• [Problem description]:
Go through the records below and tally the lines that include "click". Answer with the number only.

• [Extracted records]:

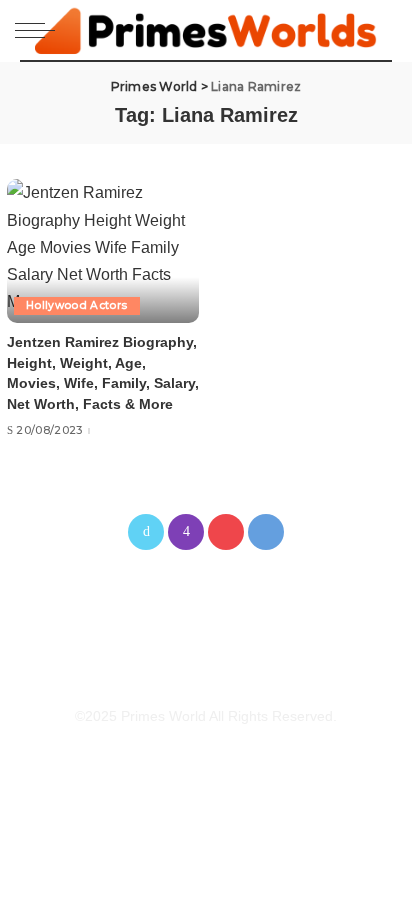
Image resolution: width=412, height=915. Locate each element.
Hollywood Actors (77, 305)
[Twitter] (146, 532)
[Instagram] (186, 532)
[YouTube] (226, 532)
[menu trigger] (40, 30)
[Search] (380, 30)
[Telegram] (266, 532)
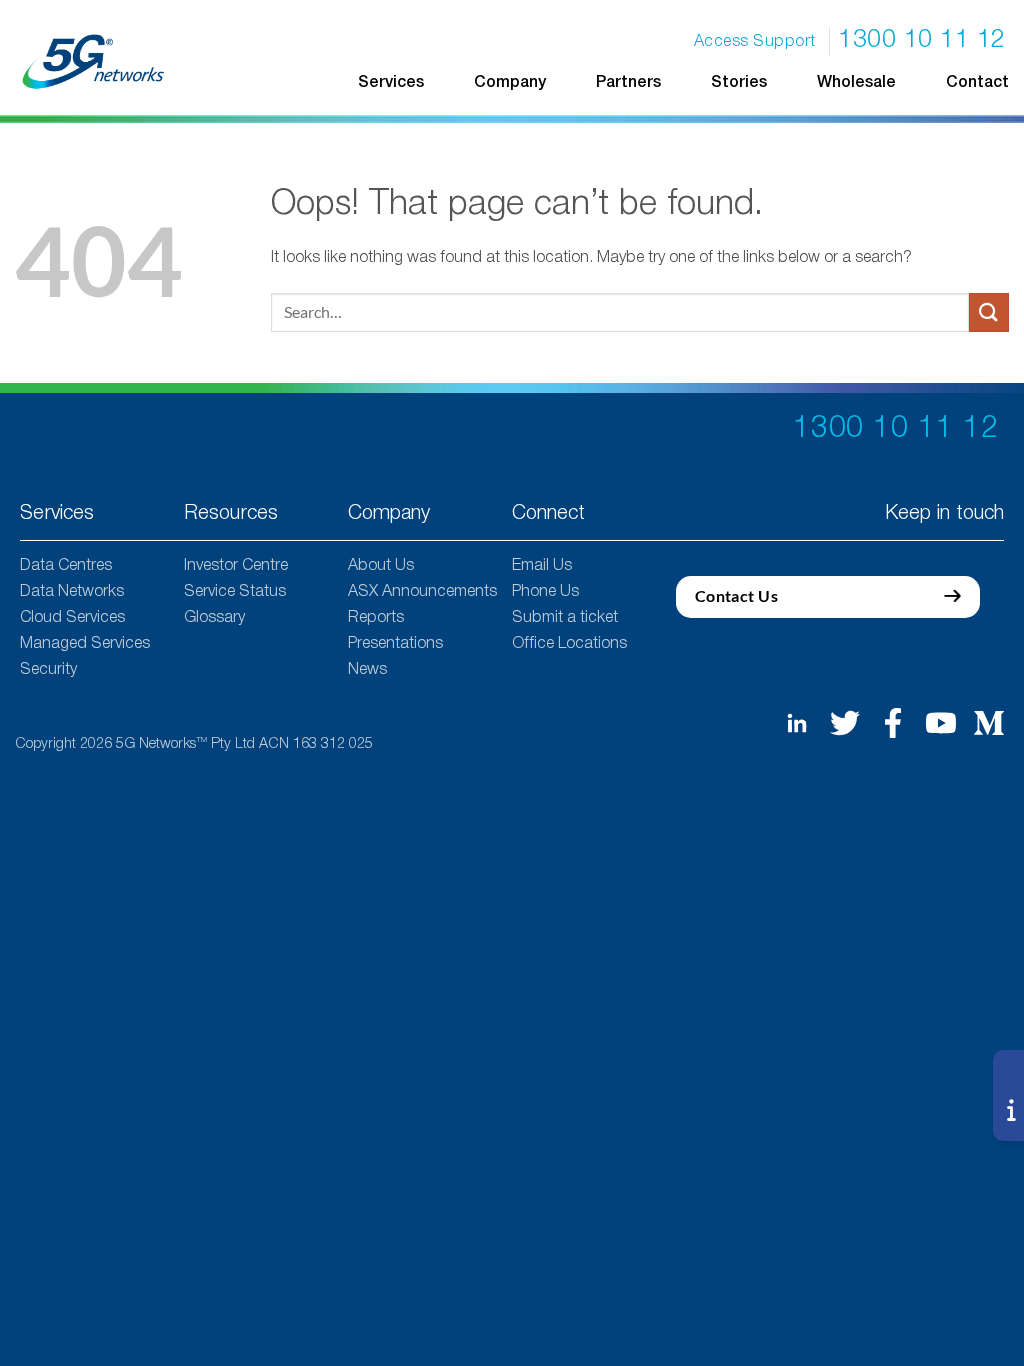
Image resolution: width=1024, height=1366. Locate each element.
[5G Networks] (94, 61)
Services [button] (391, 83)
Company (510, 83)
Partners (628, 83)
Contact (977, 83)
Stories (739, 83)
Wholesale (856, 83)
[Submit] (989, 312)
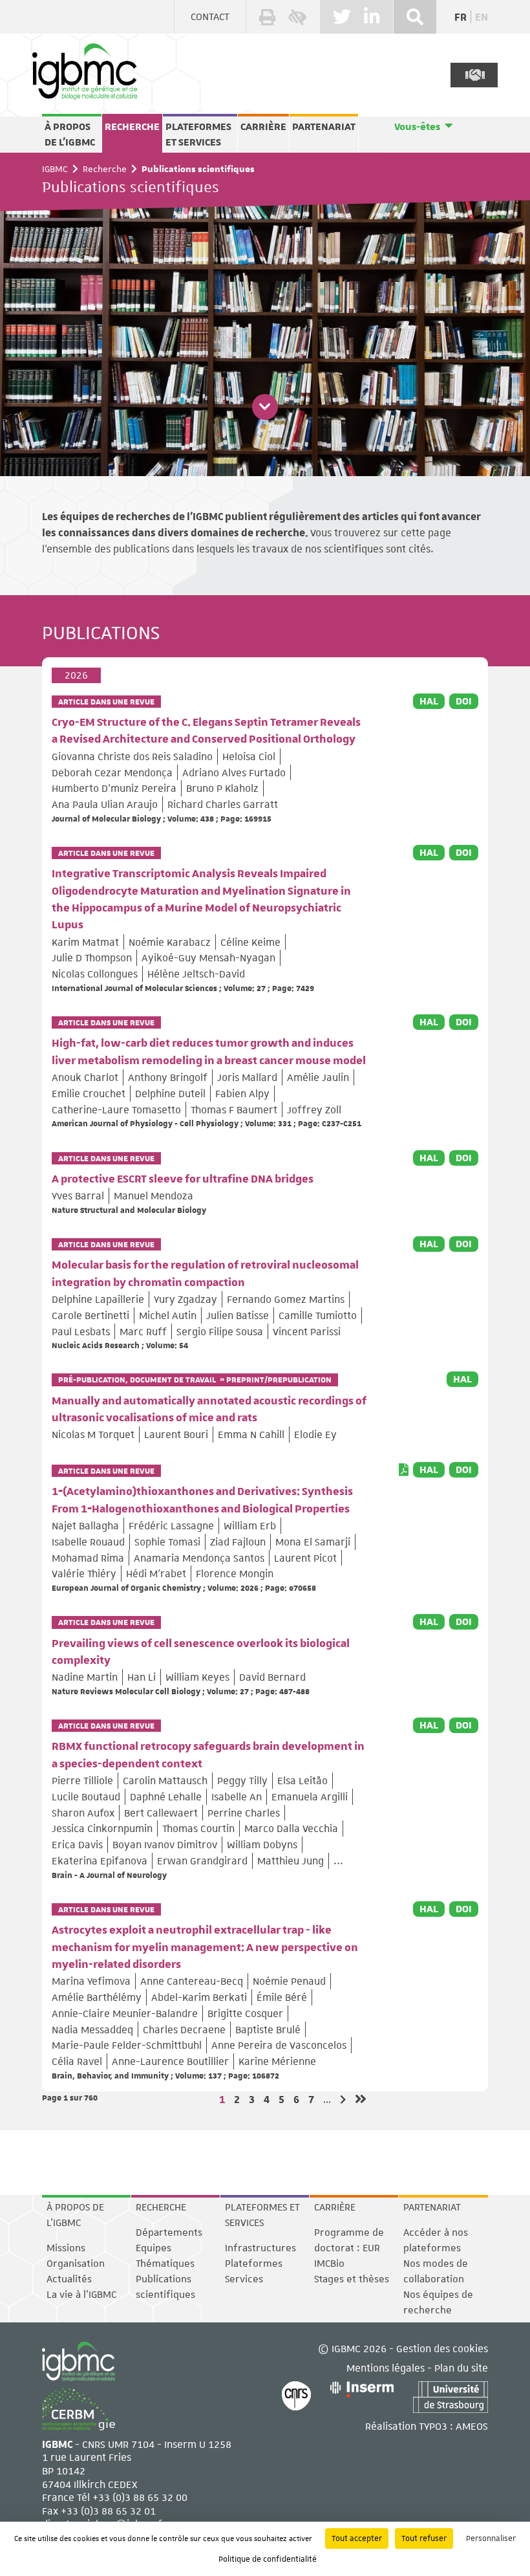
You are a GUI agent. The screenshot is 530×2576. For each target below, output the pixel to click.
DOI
---
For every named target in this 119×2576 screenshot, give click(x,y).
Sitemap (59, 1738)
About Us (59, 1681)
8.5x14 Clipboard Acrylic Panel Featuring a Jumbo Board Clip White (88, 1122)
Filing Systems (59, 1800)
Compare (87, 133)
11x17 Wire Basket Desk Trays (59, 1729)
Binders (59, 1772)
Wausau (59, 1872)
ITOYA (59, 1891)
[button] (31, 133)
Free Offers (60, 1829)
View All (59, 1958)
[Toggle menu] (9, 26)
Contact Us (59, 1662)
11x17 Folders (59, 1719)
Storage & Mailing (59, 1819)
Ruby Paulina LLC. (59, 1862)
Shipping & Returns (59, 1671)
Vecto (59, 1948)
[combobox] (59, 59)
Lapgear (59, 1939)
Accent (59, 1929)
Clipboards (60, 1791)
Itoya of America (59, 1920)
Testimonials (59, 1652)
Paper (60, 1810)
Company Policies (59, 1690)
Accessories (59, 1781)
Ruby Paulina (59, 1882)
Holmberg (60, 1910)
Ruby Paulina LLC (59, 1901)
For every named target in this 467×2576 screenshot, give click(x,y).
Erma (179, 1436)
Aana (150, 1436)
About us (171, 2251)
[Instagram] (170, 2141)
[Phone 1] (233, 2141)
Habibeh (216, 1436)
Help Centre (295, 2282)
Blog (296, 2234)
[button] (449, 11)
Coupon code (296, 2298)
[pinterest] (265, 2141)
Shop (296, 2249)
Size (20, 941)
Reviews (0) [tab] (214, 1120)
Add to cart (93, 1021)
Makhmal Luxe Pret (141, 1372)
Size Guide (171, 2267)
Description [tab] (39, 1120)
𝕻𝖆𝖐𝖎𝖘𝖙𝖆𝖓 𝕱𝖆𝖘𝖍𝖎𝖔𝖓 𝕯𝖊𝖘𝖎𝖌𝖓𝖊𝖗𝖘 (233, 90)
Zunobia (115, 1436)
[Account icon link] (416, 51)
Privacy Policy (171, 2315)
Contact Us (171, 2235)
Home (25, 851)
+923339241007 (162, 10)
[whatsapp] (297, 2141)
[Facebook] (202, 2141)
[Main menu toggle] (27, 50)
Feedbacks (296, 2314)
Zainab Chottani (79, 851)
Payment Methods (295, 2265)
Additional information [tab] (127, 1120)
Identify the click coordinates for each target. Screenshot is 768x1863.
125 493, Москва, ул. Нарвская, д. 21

• [Exercise result]:
4